_Problem description_.
Render the stretch from the start of the rows through the line containing "This screenshot has" as a numbered list, omitting any blank lines.

_Input for this task_.

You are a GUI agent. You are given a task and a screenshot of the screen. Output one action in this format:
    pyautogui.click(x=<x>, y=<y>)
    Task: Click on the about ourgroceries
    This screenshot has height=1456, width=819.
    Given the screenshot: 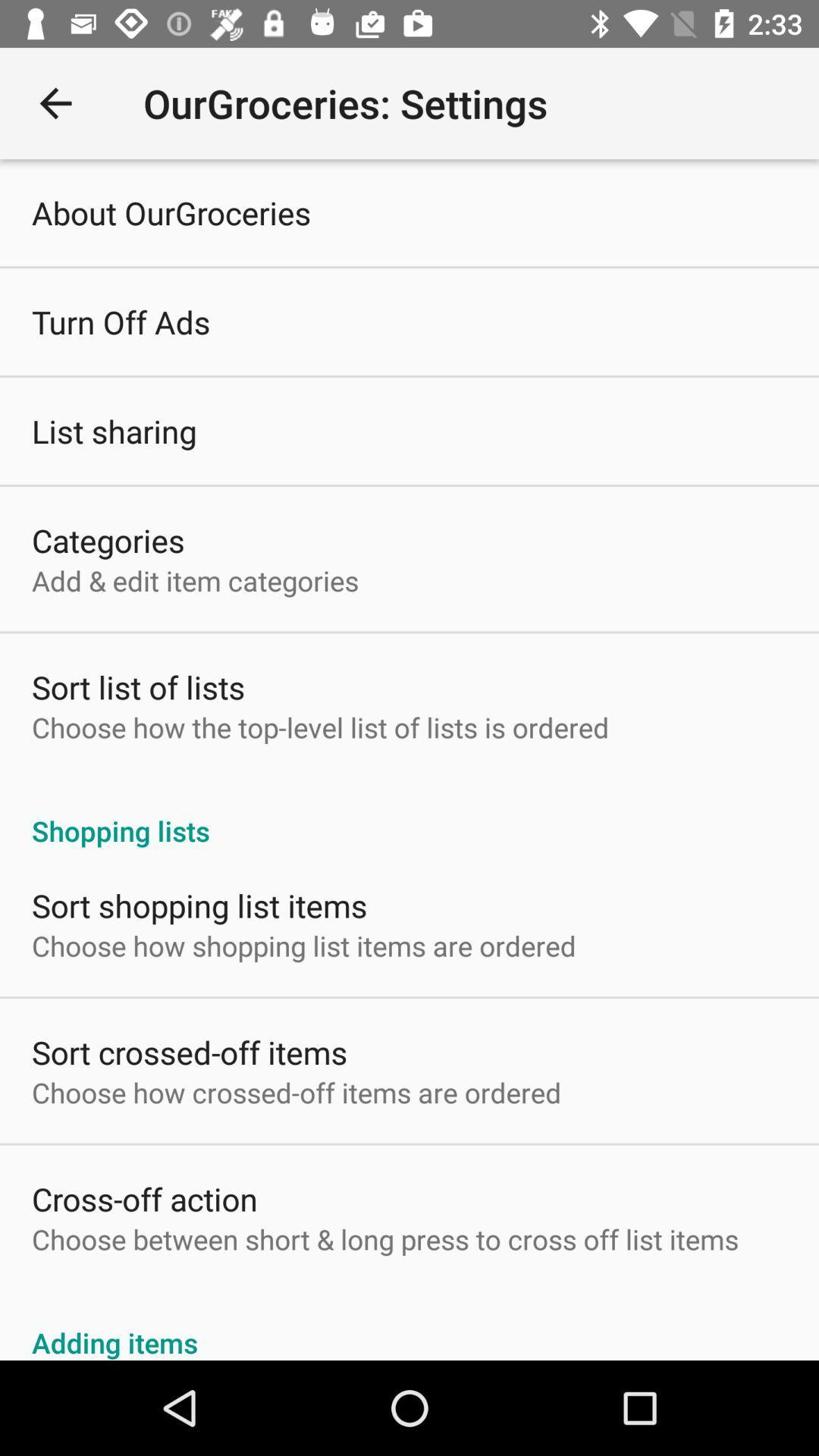 What is the action you would take?
    pyautogui.click(x=171, y=212)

_Worked solution_.
1. You are a GUI agent. You are given a task and a screenshot of the screen. Output one action in this format:
2.     pyautogui.click(x=<x>, y=<y>)
3.     Task: Click on the about ourgroceries
4.     This screenshot has height=1456, width=819.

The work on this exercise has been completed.